Source excerpt:
-------
- Venue: Oshawa Sports Centre
- Dates: July 11
- Competitors: 9 from 8 nations

Medalists
| Gold medal | Cándida Vásquez | Dominican Republic |
| Silver medal | Ana Segura | Colombia |
| Bronze medal | Beatriz Pirón | Dominican Republic |

= Weightlifting at the 2015 Pan American Games – Women's 48 kg =

The women's 48 kg competition of the weightlifting events at the 2015 Pan American Games in Toronto, Canada, was held on July 11 at the Oshawa Sports Centre. The defending champion was Lely Burgos from Puerto Rico.

Each lifter performed in both the snatch and clean and jerk lifts, with the final score being the sum of the lifter's best result in each. The athlete received three attempts in each of the two lifts; the score for the lift was the heaviest weight successfully lifted. This weightlifting event was the lightest men's event at the weightlifting competition, limiting competitors to a maximum of 56 kilograms of body mass.
-------
Data rows:
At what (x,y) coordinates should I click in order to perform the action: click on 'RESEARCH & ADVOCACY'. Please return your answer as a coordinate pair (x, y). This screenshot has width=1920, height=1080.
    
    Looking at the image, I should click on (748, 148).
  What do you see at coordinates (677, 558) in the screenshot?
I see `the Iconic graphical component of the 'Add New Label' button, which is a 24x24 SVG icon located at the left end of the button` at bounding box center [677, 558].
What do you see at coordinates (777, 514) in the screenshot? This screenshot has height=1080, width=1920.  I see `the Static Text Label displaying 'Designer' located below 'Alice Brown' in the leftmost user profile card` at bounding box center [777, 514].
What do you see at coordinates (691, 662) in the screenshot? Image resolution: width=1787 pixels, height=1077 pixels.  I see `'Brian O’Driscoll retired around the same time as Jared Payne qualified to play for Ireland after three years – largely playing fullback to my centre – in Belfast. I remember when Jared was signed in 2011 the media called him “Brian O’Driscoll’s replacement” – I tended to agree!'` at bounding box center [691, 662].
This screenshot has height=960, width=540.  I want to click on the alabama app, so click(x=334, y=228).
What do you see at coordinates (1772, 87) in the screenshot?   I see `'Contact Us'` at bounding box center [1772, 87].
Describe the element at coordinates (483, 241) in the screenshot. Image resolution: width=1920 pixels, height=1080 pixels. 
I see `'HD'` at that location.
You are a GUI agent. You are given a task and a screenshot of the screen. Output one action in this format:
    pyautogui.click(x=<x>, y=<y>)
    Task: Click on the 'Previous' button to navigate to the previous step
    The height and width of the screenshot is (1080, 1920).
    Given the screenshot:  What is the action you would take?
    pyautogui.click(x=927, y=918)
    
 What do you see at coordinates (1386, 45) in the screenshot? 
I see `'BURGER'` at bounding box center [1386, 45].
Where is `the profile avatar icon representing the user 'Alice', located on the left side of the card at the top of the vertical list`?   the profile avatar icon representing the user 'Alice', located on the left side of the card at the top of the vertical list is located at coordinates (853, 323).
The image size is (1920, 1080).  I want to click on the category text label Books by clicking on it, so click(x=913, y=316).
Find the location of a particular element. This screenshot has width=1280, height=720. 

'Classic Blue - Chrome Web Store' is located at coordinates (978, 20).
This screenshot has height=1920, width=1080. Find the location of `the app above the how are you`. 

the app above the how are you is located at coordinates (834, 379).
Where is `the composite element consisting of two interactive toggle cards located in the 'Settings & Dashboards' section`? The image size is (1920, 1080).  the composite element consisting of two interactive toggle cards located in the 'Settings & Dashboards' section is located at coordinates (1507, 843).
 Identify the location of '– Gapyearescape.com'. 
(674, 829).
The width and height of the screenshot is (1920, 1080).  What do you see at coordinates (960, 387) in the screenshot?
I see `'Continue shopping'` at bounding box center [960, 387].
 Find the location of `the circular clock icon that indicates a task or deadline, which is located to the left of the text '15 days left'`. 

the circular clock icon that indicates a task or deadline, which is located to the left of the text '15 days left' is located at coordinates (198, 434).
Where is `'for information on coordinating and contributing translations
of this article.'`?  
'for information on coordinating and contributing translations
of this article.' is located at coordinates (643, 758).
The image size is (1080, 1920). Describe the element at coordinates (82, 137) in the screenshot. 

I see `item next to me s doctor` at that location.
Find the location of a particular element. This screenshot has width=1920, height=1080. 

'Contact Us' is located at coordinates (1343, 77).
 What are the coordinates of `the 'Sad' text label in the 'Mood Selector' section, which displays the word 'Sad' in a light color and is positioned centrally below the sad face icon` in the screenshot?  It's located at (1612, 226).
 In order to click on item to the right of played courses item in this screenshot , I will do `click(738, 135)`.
-------
Problem set:
1. Answer these questions from the women's 48 kg text:
(a) At which venue was the competition held?
(b) Who was the defending champion, and where was she from?
(c) How many attempts did each athlete receive in each lift?
2. Say whether each statement agrees with the women's 48 kg text, and quote the words that decide it:
(a) Nine competitors from eight nations took part.
(b) The silver medal went to an athlete from the Dominican Republic.
(c) The final score was the sum of the lifter's best result in each lift.
The entries are separate material with no link to the women's 48 kg text.

Exercise answers:
1.
(a) The Oshawa Sports Centre.
(b) Lely Burgos, from Puerto Rico.
(c) Three.

2.
(a) Yes: "Competitors: 9 from 8 nations"
(b) No: "Silver medal | Ana Segura | Colombia"
(c) Yes: "the final score being the sum of the lifter's best result in each"